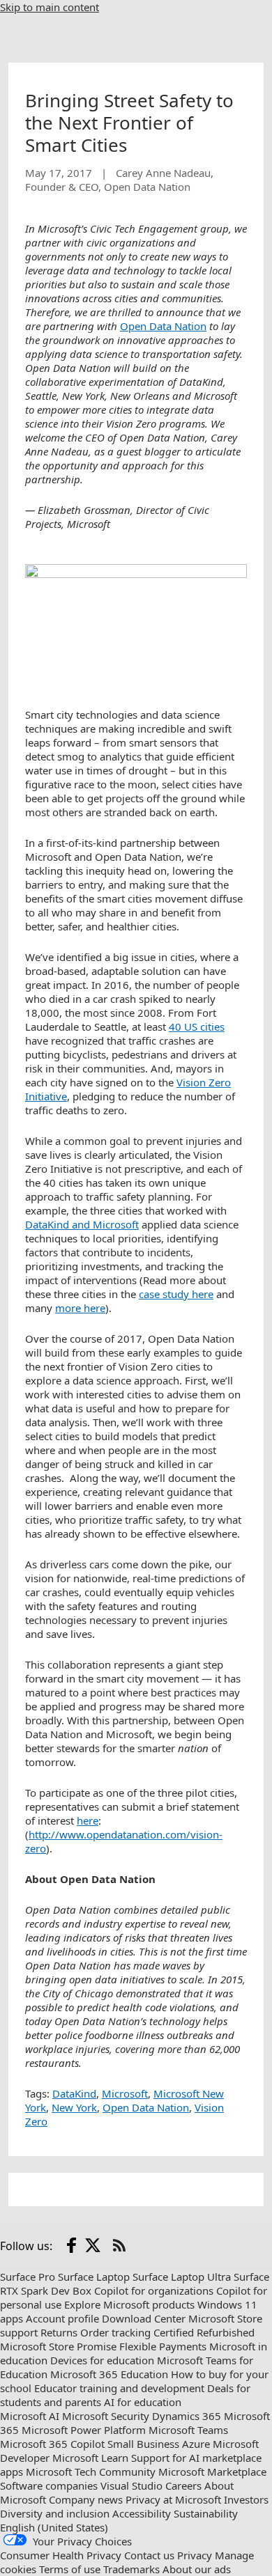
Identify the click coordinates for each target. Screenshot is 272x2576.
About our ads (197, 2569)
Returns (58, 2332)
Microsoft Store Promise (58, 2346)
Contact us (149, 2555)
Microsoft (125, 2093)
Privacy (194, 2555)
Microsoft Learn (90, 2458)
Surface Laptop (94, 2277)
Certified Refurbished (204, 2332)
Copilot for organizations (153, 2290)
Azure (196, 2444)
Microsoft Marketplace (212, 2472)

·····

◆ ABOUT THIS TASK: Leaving the pictures out, transcribe the entries above exactly as written.

◆ WRITTEN SOLUTION:
Identify the click coordinates for each target. Screenshot is 272x2576.
About our ads (197, 2569)
Returns (58, 2332)
Microsoft Store Promise (58, 2346)
Contact us (149, 2555)
Microsoft (125, 2093)
Privacy (194, 2555)
Microsoft Learn (90, 2458)
Surface Laptop (94, 2277)
Certified Refurbished (204, 2332)
Copilot for organizations (153, 2290)
Azure (196, 2444)
Microsoft Marketplace (212, 2472)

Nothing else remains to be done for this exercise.